More than 110 senior Iranian officials involved in the 1988 massacre of political prisoners in Iran have now been identified, the National Council of Resistance of Iran (NCRI) announced in a press conference in Oslo on 4 November 2016.
These individuals were members of the “Death Commissions” in Tehran and 16 other Iranian provinces, according to the information provided at the conference organised by the Representative Office of the NCRI in Nordic Countries.
The identities of the majority of these officials and their role in the massacre of 30,000 political prisoners had remained secret for nearly three decades.
In the press conference, the NCRI’s representative in Nordic countries, Ambassador Perviz Khazai, also provided, for the first time, details of 213 regime officials who carried out the massacre and were involved in carrying out the death orders in 35 cities throughout Iran.
The information regarding the officials involved in the massacre was compiled by the Iranian Resistance over the past three months, relying on sources from inside the regime and its vast social network inside Iran.

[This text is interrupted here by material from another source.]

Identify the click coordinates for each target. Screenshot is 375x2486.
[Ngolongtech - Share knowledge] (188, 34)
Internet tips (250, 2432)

That information reveals that scores of the officials who were responsible for the 1988 massacre currently hold some of the most senior positions in Iran. For example, Mostafa Pour-Mohammadi, the Justice Minister in Hassan Rouhani’s cabinet, was the primary Intelligence Ministry official who was involved in the 1988 massacre. On August 28, 2016, he publicly boasted about his role in the massacre and called it carrying out God’s commandment.
In addition to Amb. Perviz Khazai, Ingvald Godal, former member of the Foreign and Defence Committee of the Norwegian Parliament, and Julie E. Kroepelien, a Norwegian lawyer, took part in the press conference.
Amb. Khazai reiterated that a United Nations inquiry is long overdue and made urgent calls to the Norwegian government for such an inquiry.
He pointed out that Norway, renowned for its championship of human rights and its principles, should play a leading role in demanding a UN commission of inquiry into this crime against humanity and putting an end to impunity by the Iranian regime’s officials.
“The current session of the UN General Assembly is deliberating over a resolution on the human rights situation in Iran. It is very appropriate for Norway to demand that the 1988 massacre and the need for an independent investigation be stipulated in the resolution”, Amb. Khazai said.
In late July 1988, the Islamic Republic’s founder Ruhollah Khomeini handed down a fatwa ordering the massacre of political prisoners. According to the fatwa, any political prisoner who remained loyal to the People’s Mojahedin Organisation of Iran (PMOI or MeK) had to be executed. ‘Death Commissions’ were formed in more than 70 cities. They included a religious judge, prosecutor and representative of the Intelligence Ministry. In the space of a few months, some 30,000 political prisoners, mainly activists of the PMOI, who were serving their prison sentences, including persons as young as 14 and pregnant women, were massacred.
The victims of the 1988 massacre were buried in mass graves all over the country. While the total number of mass graves was not known, the existence of dozens of them is without doubt.
In early August 2016, an audio recording emerged of Khomeini’s former heir, Hossein-Ali Montazeri, protesting to members of the Death Commission. The recording brought to light new dimensions of this massacre and shocked Iranian society. For nearly three decades, Tehran had tried to keep the massacre a secret, but this situation has changed in recent weeks and the issue has turned into a serious political and social crisis affecting the most senior officials of the regime.